A denúncia também alega múltiplas violações das leis de proteção ao consumidor da Califórnia.

O acordo proposto inclui uma solução financeira de US$ 5 milhões – US$ 4,5 milhões para reparação do consumidor e uma multa civil de US$ 500.000 para o escritório do promotor de Los Angeles. Mas o mais importante é que a ordem proíbe os réus de oferecerem aplicações de mensagens anónimas a menores de 18 anos. Para sempre.

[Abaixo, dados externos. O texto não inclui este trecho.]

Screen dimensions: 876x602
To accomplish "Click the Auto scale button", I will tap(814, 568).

Entre outras coisas, o acordo exige que os réus implementem uma restrição de idade para impedir que usuários atuais e futuros menores de 18 anos acessem o aplicativo e determina a destruição de uma quantidade substancial de informações de usuários em posse dos réus. Além disso, os réus devem obter o consentimento expresso e informado dos consumidores antes de cobrar qualquer assinatura de opção negativa, devem fornecer um mecanismo simples para cancelar essas assinaturas e devem enviar lembretes aos consumidores sobre cobranças de opções negativas.

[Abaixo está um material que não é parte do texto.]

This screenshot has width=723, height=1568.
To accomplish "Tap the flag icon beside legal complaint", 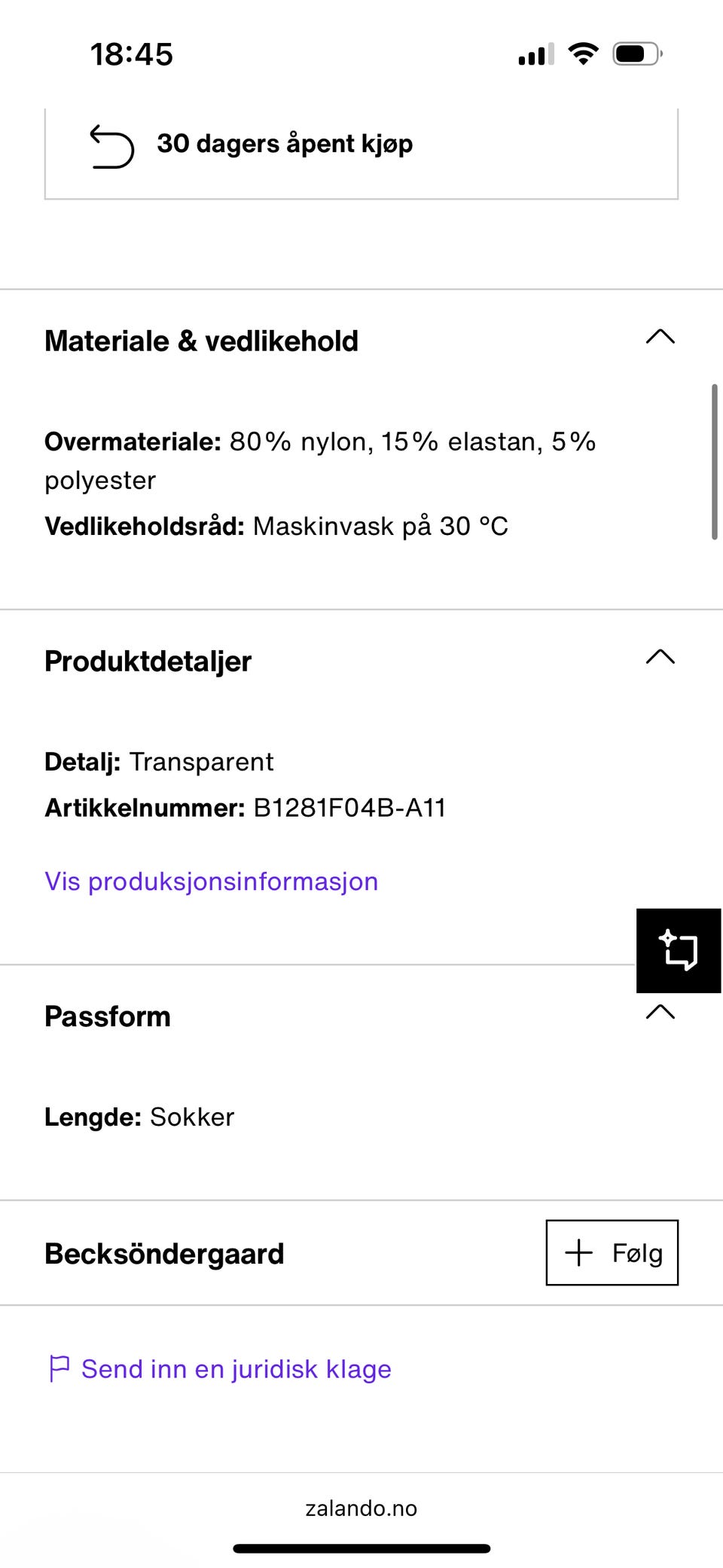I will 59,1368.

Que orientação outras empresas podem tirar do acordo?

A FTC usará todas as suas ferramentas para proteger ambas as crianças e adolescentes. Certamente COPPA é (e continuará a ser) uma ferramenta importante para proteger as crianças com menos de 13 anos e para garantir que os pais – e não as empresas tecnológicas – permanecem no controlo das informações pessoais das crianças. Mas esta acção também reforça a preocupação da FTC sobre as práticas de informação que representam um risco para a saúde física e mental dos adolescentes.

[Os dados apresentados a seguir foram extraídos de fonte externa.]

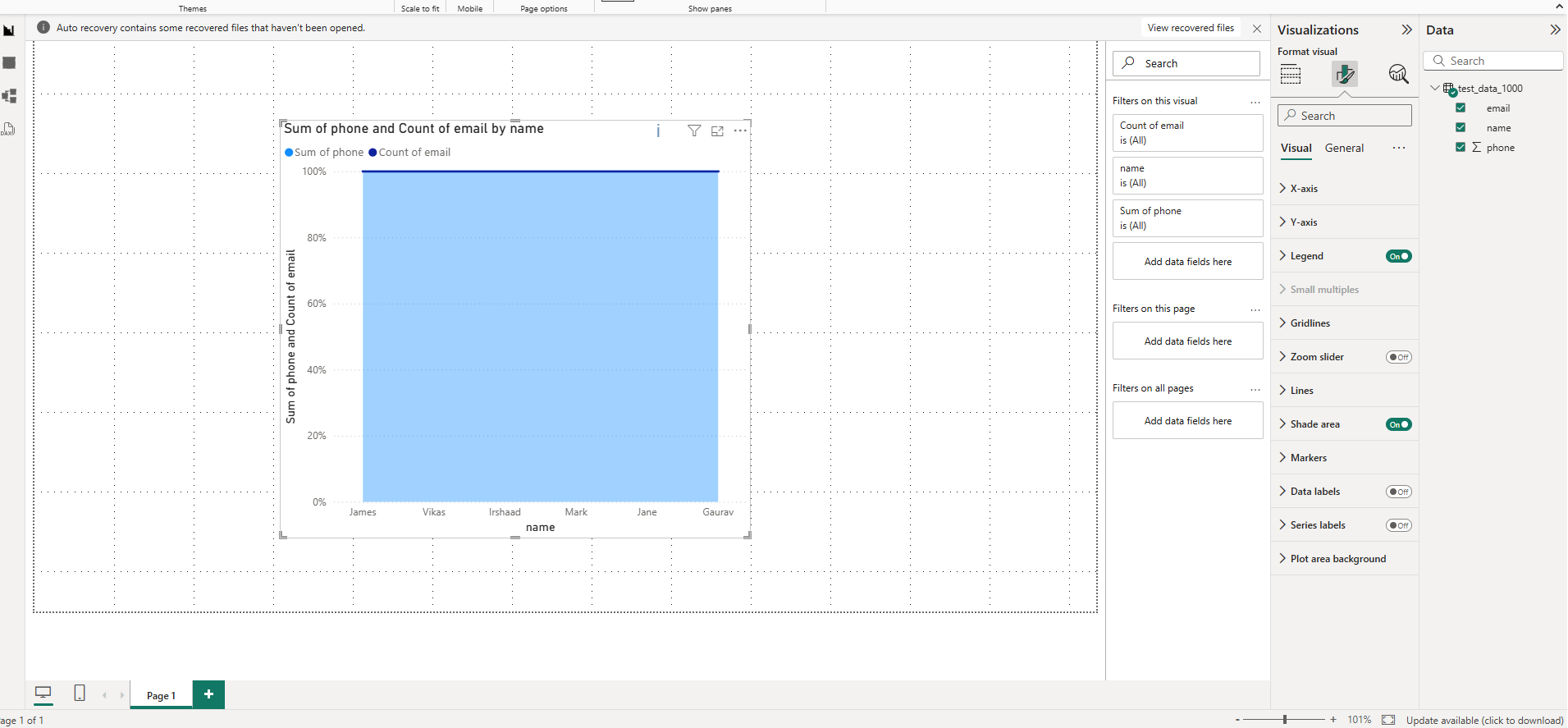Switch to the General tab

tap(1344, 149)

Não elogie o uso de ferramentas de IA pela sua empresa se você não puder respaldar suas afirmações com provas sólidas. O infelizmente chamado “Centro de Segurança” dos réus antecipou com precisão as apreensões que pais e educadores teriam sobre o aplicativo e tentou assegurá-los com promessas de que a IA resolveria o problema. Muitas empresas estão explorando o burburinho da IA do dia fazendo afirmações falsas ou enganosas sobre o suposto uso de inteligência artificial. As afirmações relacionadas à IA não são exageradas. São representações objetivas sujeitas à doutrina de fundamentação de longa data da FTC.

Não há nada “digno de LOL” nas violações da ROSCA. Durante décadas, a FTC usou a Lei FTC e a Lei de Restauração da Confiança dos Compradores Online para lutar contra opções negativas ilegais. De acordo com a denúncia, os réus atraíram os adolescentes com perguntas anônimas como “você diria sim se eu te convidasse para sair” e depois os apresentaram com aquele difícil de resistir “Quem enviou isso?” botão sem explicar claramente que a empresa os estava inscrevendo em uma assinatura de opção negativa e cobrando todas as semanas. O fato de os réus terem usado essa tática ilegal de isca e troca contra adolescentes e depois terem rido disso acrescenta um insulto descarado ao prejuízo financeiro que infligiram.